=== Consigne ===
Recopiez le listing ci-dessous à l'identique, sans changer la moindre ligne.

Entrées d'un jeu de données:

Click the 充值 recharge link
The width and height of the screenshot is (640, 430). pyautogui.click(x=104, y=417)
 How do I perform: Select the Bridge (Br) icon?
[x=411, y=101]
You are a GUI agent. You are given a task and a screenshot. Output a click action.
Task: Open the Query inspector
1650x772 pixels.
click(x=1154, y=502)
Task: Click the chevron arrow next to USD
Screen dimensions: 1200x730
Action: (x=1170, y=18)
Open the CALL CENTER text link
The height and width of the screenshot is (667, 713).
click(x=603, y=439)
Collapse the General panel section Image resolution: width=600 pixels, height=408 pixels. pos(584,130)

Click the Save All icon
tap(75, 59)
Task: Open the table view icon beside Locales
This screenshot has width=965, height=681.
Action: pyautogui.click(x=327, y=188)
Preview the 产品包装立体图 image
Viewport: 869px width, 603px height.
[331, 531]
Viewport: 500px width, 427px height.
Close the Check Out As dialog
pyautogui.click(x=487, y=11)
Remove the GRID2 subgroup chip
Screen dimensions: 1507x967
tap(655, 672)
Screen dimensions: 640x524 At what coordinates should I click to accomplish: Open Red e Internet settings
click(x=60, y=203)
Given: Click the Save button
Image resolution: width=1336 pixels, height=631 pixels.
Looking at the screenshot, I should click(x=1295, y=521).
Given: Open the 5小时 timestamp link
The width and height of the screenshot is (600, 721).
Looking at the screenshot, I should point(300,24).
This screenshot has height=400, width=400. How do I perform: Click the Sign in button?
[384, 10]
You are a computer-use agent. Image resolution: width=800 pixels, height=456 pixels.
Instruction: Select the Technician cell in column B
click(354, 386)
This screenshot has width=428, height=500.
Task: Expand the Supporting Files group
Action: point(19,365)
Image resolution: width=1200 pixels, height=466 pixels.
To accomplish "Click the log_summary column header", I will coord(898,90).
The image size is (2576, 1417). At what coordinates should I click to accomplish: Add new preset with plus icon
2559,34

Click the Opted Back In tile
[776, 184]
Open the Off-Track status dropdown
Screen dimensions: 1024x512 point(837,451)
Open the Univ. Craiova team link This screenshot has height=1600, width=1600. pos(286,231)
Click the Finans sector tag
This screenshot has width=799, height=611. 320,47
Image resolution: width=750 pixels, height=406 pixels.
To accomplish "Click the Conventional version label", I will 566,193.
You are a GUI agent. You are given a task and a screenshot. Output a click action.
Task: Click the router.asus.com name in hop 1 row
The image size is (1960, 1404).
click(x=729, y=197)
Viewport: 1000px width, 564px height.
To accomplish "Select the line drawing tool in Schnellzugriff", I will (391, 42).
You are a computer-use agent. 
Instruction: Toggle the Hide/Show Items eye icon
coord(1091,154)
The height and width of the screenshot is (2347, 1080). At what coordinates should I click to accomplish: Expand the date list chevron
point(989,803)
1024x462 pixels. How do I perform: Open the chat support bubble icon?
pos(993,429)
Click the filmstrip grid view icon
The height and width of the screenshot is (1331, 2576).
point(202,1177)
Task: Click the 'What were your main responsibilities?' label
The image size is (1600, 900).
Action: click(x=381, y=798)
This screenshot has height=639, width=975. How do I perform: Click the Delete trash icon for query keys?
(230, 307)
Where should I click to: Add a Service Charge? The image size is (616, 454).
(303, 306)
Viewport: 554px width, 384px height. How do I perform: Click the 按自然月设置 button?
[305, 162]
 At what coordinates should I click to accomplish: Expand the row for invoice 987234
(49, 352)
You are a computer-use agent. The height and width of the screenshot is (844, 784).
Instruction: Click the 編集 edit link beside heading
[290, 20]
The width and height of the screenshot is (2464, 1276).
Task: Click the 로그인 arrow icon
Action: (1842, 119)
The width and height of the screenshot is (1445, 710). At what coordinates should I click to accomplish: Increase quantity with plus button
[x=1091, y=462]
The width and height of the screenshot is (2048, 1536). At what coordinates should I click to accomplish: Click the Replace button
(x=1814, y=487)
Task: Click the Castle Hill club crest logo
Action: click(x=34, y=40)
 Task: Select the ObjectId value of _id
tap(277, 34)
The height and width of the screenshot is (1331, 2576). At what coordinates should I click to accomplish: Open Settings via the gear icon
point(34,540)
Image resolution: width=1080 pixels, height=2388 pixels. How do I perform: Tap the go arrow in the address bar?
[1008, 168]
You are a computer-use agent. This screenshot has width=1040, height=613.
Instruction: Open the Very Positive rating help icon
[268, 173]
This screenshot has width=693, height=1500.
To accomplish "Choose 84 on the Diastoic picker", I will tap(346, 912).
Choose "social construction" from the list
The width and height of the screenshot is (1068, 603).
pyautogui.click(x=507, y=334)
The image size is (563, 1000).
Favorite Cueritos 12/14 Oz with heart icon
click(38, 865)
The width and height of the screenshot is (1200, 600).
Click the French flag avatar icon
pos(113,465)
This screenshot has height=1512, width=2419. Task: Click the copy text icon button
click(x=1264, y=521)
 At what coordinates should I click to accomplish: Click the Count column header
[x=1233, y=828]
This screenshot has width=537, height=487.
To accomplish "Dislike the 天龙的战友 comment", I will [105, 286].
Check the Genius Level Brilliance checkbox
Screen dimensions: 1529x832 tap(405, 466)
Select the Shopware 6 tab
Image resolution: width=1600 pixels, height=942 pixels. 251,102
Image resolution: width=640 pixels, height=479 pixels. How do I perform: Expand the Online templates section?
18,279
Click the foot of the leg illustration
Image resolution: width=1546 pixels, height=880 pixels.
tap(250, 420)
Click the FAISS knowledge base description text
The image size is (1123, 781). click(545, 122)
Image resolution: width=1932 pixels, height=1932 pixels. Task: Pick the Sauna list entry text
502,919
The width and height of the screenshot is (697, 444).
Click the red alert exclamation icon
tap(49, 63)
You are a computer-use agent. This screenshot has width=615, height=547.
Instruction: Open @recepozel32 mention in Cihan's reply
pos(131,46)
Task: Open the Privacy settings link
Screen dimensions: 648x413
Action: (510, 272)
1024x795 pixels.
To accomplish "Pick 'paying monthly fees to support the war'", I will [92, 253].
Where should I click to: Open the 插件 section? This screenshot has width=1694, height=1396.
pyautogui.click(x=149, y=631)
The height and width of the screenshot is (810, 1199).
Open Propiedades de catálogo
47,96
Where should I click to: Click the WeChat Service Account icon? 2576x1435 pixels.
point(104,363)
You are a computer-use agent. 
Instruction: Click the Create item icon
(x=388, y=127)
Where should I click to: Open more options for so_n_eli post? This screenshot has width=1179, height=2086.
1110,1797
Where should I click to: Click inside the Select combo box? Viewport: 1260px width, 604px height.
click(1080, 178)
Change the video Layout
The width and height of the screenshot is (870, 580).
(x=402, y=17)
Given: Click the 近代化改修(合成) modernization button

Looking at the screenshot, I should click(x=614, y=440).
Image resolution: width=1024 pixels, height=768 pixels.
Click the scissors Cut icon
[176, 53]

=== Tâche accomplie ===
Click the 充值 recharge link
The width and height of the screenshot is (640, 430). pyautogui.click(x=104, y=417)
 How do I perform: Select the Bridge (Br) icon?
[x=411, y=101]
You are a GUI agent. You are given a task and a screenshot. Output a click action.
Task: Open the Query inspector
1650x772 pixels.
click(x=1154, y=502)
Task: Click the chevron arrow next to USD
Screen dimensions: 1200x730
Action: (x=1170, y=18)
Open the CALL CENTER text link
The height and width of the screenshot is (667, 713).
click(x=603, y=439)
Collapse the General panel section Image resolution: width=600 pixels, height=408 pixels. pos(584,130)

Click the Save All icon
tap(75, 59)
Task: Open the table view icon beside Locales
This screenshot has width=965, height=681.
Action: pyautogui.click(x=327, y=188)
Preview the 产品包装立体图 image
Viewport: 869px width, 603px height.
[331, 531]
Viewport: 500px width, 427px height.
Close the Check Out As dialog
pyautogui.click(x=487, y=11)
Remove the GRID2 subgroup chip
Screen dimensions: 1507x967
tap(655, 672)
Screen dimensions: 640x524 At what coordinates should I click to accomplish: Open Red e Internet settings
click(x=60, y=203)
Given: Click the Save button
Image resolution: width=1336 pixels, height=631 pixels.
Looking at the screenshot, I should click(x=1295, y=521).
Given: Open the 5小时 timestamp link
The width and height of the screenshot is (600, 721).
Looking at the screenshot, I should point(300,24).
This screenshot has height=400, width=400. How do I perform: Click the Sign in button?
[384, 10]
You are a computer-use agent. Image resolution: width=800 pixels, height=456 pixels.
Instruction: Select the Technician cell in column B
click(354, 386)
This screenshot has width=428, height=500.
Task: Expand the Supporting Files group
Action: point(19,365)
Image resolution: width=1200 pixels, height=466 pixels.
To accomplish "Click the log_summary column header", I will coord(898,90).
The image size is (2576, 1417). At what coordinates should I click to accomplish: Add new preset with plus icon
2559,34

Click the Opted Back In tile
[776, 184]
Open the Off-Track status dropdown
Screen dimensions: 1024x512 point(837,451)
Open the Univ. Craiova team link This screenshot has height=1600, width=1600. pos(286,231)
Click the Finans sector tag
This screenshot has width=799, height=611. 320,47
Image resolution: width=750 pixels, height=406 pixels.
To accomplish "Click the Conventional version label", I will 566,193.
You are a GUI agent. You are given a task and a screenshot. Output a click action.
Task: Click the router.asus.com name in hop 1 row
The image size is (1960, 1404).
click(x=729, y=197)
Viewport: 1000px width, 564px height.
To accomplish "Select the line drawing tool in Schnellzugriff", I will (391, 42).
You are a computer-use agent. 
Instruction: Toggle the Hide/Show Items eye icon
coord(1091,154)
The height and width of the screenshot is (2347, 1080). At what coordinates should I click to accomplish: Expand the date list chevron
point(989,803)
1024x462 pixels. How do I perform: Open the chat support bubble icon?
pos(993,429)
Click the filmstrip grid view icon
The height and width of the screenshot is (1331, 2576).
point(202,1177)
Task: Click the 'What were your main responsibilities?' label
The image size is (1600, 900).
Action: click(x=381, y=798)
This screenshot has height=639, width=975. How do I perform: Click the Delete trash icon for query keys?
(230, 307)
Where should I click to: Add a Service Charge? The image size is (616, 454).
(303, 306)
Viewport: 554px width, 384px height. How do I perform: Click the 按自然月设置 button?
[305, 162]
 At what coordinates should I click to accomplish: Expand the row for invoice 987234
(49, 352)
You are a computer-use agent. The height and width of the screenshot is (844, 784).
Instruction: Click the 編集 edit link beside heading
[290, 20]
The width and height of the screenshot is (2464, 1276).
Task: Click the 로그인 arrow icon
Action: (1842, 119)
The width and height of the screenshot is (1445, 710). At what coordinates should I click to accomplish: Increase quantity with plus button
[x=1091, y=462]
The width and height of the screenshot is (2048, 1536). At what coordinates should I click to accomplish: Click the Replace button
(x=1814, y=487)
Task: Click the Castle Hill club crest logo
Action: click(x=34, y=40)
 Task: Select the ObjectId value of _id
tap(277, 34)
The height and width of the screenshot is (1331, 2576). At what coordinates should I click to accomplish: Open Settings via the gear icon
point(34,540)
Image resolution: width=1080 pixels, height=2388 pixels. How do I perform: Tap the go arrow in the address bar?
[1008, 168]
You are a computer-use agent. This screenshot has width=1040, height=613.
Instruction: Open the Very Positive rating help icon
[268, 173]
This screenshot has width=693, height=1500.
To accomplish "Choose 84 on the Diastoic picker", I will tap(346, 912).
Choose "social construction" from the list
The width and height of the screenshot is (1068, 603).
pyautogui.click(x=507, y=334)
The image size is (563, 1000).
Favorite Cueritos 12/14 Oz with heart icon
click(38, 865)
The width and height of the screenshot is (1200, 600).
Click the French flag avatar icon
pos(113,465)
This screenshot has height=1512, width=2419. Task: Click the copy text icon button
click(x=1264, y=521)
 At what coordinates should I click to accomplish: Click the Count column header
[x=1233, y=828]
This screenshot has width=537, height=487.
To accomplish "Dislike the 天龙的战友 comment", I will [105, 286].
Check the Genius Level Brilliance checkbox
Screen dimensions: 1529x832 tap(405, 466)
Select the Shopware 6 tab
Image resolution: width=1600 pixels, height=942 pixels. 251,102
Image resolution: width=640 pixels, height=479 pixels. How do I perform: Expand the Online templates section?
18,279
Click the foot of the leg illustration
Image resolution: width=1546 pixels, height=880 pixels.
tap(250, 420)
Click the FAISS knowledge base description text
The image size is (1123, 781). click(545, 122)
Image resolution: width=1932 pixels, height=1932 pixels. Task: Pick the Sauna list entry text
502,919
The width and height of the screenshot is (697, 444).
Click the red alert exclamation icon
tap(49, 63)
You are a computer-use agent. This screenshot has width=615, height=547.
Instruction: Open @recepozel32 mention in Cihan's reply
pos(131,46)
Task: Open the Privacy settings link
Screen dimensions: 648x413
Action: (510, 272)
1024x795 pixels.
To accomplish "Pick 'paying monthly fees to support the war'", I will [92, 253].
Where should I click to: Open the 插件 section? This screenshot has width=1694, height=1396.
pyautogui.click(x=149, y=631)
The height and width of the screenshot is (810, 1199).
Open Propiedades de catálogo
47,96
Where should I click to: Click the WeChat Service Account icon? 2576x1435 pixels.
point(104,363)
You are a computer-use agent. 
Instruction: Click the Create item icon
(x=388, y=127)
Where should I click to: Open more options for so_n_eli post? This screenshot has width=1179, height=2086.
1110,1797
Where should I click to: Click inside the Select combo box? Viewport: 1260px width, 604px height.
click(1080, 178)
Change the video Layout
The width and height of the screenshot is (870, 580).
(x=402, y=17)
Given: Click the 近代化改修(合成) modernization button

Looking at the screenshot, I should click(x=614, y=440).
Image resolution: width=1024 pixels, height=768 pixels.
Click the scissors Cut icon
[176, 53]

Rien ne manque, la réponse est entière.